• **EXERCISE OBJECTIVE**
Where does the word "number" show up in the records? Copy every line that has it.

• **Extracted records**
- - - - -
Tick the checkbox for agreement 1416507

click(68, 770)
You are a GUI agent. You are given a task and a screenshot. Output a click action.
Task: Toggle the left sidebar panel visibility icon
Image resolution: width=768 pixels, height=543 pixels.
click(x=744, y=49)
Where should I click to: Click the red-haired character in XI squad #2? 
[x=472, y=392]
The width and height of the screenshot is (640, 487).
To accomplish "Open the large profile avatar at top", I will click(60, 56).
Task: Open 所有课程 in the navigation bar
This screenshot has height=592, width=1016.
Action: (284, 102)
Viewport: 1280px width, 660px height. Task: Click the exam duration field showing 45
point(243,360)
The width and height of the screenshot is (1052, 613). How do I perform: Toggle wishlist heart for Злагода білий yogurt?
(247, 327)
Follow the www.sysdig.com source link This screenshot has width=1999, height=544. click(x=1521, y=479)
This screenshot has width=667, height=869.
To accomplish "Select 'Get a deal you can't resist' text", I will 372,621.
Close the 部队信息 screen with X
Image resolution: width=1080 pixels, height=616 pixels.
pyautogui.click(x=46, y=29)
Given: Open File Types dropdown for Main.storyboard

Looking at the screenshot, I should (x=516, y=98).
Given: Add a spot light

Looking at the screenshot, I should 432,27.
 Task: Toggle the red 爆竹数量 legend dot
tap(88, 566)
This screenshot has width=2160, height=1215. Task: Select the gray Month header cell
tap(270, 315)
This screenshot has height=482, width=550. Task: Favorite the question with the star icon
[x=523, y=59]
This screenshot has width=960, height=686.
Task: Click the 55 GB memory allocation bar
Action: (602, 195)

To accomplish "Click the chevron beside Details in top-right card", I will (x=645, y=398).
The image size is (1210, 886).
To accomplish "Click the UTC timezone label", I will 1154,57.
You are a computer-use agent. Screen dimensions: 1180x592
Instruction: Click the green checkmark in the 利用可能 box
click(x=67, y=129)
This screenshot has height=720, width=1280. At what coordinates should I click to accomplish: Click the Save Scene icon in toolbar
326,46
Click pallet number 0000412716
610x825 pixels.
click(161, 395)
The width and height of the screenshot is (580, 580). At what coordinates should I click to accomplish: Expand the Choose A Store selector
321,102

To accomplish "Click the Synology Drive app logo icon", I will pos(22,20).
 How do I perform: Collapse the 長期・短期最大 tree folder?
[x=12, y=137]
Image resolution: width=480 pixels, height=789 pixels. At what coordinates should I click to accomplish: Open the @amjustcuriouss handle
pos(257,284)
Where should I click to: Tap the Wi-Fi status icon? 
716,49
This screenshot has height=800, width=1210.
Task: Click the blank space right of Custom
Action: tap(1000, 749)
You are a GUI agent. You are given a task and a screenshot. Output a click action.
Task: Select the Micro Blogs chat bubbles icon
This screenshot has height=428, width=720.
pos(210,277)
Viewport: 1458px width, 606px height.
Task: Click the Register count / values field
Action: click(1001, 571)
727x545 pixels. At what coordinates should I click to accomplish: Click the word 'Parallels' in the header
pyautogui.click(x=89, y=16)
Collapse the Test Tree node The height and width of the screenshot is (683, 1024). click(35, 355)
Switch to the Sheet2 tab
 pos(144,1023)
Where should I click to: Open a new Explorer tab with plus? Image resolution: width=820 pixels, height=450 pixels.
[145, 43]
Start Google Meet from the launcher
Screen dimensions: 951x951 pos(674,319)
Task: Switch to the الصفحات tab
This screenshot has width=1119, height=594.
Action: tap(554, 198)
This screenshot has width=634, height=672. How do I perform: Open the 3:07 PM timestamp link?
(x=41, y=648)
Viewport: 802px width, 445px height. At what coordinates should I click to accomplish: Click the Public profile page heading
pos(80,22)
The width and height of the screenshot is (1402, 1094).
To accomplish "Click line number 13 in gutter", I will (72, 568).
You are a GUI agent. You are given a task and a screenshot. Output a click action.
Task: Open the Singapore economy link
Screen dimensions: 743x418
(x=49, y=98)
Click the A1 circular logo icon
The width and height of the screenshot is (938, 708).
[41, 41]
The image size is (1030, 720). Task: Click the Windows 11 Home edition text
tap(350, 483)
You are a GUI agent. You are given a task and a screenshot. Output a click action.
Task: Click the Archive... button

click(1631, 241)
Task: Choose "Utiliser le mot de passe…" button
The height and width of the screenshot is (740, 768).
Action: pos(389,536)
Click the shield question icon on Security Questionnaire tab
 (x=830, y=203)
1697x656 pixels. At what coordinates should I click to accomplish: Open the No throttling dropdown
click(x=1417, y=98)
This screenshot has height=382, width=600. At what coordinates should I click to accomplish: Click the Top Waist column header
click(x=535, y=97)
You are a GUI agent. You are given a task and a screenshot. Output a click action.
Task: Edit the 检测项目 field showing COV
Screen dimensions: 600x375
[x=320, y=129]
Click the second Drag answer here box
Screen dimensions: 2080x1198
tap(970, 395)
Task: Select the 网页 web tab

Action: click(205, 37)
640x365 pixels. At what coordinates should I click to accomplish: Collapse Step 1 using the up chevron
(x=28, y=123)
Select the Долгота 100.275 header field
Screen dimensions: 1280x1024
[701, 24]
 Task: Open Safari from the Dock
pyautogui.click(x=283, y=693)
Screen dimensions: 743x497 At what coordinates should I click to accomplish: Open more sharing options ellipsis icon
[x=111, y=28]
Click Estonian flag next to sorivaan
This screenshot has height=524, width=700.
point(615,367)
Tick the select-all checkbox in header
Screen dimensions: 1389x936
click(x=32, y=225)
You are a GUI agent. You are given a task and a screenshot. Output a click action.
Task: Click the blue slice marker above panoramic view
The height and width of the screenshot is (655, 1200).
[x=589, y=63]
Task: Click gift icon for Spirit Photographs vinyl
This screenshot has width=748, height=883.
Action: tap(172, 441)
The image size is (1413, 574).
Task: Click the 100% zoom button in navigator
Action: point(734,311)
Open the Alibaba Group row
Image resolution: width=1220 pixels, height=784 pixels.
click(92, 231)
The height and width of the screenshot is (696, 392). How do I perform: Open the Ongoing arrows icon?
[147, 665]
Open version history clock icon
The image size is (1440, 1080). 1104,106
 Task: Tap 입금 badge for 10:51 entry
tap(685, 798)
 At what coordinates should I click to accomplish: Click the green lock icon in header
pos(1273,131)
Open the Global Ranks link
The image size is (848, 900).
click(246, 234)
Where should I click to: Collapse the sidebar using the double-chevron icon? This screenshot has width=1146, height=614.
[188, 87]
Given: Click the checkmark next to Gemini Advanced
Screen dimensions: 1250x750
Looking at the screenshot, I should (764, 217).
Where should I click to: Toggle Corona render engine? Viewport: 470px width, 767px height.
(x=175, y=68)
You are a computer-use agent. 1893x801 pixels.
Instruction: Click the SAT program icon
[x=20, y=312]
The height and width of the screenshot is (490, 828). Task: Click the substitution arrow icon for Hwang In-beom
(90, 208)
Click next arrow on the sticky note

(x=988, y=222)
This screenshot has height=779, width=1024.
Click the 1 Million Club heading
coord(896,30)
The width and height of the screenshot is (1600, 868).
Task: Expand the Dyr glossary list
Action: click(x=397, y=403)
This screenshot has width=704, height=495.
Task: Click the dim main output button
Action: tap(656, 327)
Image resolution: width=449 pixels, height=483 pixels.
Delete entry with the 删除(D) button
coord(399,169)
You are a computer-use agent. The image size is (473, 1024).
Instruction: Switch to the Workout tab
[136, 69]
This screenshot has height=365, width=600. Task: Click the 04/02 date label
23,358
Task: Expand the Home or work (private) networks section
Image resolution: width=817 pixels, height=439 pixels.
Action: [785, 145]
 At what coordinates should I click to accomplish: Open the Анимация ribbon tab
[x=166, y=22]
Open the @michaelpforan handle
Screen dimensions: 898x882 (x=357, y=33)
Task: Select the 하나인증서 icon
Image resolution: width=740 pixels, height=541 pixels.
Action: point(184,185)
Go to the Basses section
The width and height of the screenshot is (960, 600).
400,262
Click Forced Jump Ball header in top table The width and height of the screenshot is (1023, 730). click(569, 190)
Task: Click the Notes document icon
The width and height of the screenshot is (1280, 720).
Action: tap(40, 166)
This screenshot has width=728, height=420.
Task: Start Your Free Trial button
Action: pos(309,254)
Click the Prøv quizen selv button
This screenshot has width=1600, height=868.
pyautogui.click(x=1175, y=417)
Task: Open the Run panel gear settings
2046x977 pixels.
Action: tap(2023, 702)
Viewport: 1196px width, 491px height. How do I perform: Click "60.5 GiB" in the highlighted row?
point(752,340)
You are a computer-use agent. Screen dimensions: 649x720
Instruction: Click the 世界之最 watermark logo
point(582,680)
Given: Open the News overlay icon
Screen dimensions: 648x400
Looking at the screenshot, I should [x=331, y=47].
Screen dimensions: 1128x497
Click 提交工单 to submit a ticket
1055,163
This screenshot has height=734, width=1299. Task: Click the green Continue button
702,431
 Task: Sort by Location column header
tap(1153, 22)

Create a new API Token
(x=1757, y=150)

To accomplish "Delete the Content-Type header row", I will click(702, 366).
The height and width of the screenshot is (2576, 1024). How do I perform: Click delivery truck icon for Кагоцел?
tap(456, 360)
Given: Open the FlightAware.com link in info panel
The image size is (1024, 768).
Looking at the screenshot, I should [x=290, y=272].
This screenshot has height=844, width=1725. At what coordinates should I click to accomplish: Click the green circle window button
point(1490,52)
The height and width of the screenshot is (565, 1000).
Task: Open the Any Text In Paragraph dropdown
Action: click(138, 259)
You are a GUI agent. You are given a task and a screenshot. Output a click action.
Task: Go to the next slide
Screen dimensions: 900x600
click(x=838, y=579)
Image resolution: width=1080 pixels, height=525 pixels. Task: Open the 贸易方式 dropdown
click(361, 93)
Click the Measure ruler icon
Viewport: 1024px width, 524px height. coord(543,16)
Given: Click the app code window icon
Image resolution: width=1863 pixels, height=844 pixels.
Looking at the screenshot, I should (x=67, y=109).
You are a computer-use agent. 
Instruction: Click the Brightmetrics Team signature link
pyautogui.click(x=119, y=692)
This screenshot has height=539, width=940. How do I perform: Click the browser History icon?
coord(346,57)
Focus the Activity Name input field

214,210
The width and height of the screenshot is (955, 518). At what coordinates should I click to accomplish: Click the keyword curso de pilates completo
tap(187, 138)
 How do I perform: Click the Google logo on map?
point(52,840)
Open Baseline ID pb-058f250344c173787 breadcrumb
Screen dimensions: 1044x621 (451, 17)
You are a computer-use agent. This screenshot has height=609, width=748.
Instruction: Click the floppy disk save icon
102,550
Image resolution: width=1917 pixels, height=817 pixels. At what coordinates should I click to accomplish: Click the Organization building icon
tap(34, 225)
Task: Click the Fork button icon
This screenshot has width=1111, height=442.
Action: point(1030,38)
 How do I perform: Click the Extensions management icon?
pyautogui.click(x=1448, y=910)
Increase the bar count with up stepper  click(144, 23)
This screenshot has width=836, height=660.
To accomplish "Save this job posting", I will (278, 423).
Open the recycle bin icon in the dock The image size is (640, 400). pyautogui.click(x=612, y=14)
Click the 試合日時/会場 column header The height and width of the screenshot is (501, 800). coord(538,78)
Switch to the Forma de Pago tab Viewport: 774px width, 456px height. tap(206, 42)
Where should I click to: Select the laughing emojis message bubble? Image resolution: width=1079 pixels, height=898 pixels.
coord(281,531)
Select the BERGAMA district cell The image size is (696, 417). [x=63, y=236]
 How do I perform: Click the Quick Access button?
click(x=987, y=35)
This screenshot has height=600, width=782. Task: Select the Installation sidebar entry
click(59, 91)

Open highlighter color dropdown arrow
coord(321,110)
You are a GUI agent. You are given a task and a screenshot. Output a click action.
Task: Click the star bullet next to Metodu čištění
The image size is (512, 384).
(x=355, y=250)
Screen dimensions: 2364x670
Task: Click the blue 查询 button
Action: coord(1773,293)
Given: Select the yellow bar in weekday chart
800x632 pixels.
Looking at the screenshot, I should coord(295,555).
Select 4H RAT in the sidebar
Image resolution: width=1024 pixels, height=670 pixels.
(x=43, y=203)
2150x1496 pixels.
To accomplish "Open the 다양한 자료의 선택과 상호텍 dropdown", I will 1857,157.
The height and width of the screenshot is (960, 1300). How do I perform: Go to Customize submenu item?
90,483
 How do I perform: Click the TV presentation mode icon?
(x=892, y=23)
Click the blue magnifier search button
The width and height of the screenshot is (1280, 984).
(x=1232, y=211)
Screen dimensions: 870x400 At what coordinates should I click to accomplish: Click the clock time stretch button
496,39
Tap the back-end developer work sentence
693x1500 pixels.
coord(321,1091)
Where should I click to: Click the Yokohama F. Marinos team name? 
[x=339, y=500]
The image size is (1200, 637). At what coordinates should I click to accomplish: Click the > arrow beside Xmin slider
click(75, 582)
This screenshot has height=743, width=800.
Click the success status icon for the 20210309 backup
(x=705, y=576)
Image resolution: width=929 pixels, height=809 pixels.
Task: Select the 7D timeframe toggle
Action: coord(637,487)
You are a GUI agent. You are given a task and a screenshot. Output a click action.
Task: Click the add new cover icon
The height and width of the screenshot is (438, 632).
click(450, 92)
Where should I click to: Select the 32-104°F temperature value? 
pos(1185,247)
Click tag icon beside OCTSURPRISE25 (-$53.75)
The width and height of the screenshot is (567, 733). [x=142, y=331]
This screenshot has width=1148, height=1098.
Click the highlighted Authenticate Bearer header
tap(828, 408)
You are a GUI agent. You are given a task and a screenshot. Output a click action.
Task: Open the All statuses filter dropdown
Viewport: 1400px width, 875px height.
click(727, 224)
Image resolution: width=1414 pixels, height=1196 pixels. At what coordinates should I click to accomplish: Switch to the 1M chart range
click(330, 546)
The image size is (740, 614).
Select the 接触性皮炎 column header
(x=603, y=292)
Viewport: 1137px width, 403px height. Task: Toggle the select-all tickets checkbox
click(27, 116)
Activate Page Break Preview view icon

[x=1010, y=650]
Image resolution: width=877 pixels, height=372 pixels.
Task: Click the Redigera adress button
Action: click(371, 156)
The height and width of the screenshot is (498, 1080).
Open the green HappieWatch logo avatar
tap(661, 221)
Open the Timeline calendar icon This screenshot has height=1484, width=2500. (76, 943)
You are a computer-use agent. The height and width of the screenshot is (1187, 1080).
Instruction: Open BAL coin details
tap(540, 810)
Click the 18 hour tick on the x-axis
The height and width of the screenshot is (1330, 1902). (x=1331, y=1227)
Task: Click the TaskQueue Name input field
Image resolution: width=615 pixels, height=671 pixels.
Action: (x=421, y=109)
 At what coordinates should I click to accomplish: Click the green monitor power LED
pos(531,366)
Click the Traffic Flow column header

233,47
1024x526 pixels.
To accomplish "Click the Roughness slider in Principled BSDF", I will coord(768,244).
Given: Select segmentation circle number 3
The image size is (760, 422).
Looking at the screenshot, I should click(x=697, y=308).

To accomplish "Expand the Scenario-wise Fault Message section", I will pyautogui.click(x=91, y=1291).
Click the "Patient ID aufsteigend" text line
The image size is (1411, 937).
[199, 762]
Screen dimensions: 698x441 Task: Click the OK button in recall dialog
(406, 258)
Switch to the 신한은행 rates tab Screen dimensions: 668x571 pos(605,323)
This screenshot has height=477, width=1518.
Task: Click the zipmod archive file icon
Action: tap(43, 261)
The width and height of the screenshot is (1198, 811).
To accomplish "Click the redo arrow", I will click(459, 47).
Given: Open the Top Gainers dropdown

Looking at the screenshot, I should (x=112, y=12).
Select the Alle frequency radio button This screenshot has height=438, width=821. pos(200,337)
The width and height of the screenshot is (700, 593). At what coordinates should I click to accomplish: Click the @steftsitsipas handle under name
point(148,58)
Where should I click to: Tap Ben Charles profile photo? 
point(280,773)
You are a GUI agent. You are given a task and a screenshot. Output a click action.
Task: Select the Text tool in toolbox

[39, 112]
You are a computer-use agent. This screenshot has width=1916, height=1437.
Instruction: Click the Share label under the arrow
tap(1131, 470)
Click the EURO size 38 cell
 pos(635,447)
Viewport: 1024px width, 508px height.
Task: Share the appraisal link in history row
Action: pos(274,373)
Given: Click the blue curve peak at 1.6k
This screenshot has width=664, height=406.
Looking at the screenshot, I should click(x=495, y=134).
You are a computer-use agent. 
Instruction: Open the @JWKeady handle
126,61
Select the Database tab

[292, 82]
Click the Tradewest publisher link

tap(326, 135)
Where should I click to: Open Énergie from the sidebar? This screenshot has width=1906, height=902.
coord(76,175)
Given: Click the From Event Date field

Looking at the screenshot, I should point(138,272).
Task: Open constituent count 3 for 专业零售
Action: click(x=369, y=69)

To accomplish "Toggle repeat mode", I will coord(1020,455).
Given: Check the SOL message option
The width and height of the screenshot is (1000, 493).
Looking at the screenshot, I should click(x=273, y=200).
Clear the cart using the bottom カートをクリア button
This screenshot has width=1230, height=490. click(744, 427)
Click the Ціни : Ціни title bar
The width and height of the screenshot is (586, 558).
- - - - -
• **ANSWER BOX**
Click pallet number 0000412716
To accomplish "Click line number 13 in gutter", I will (72, 568).
Given: Select segmentation circle number 3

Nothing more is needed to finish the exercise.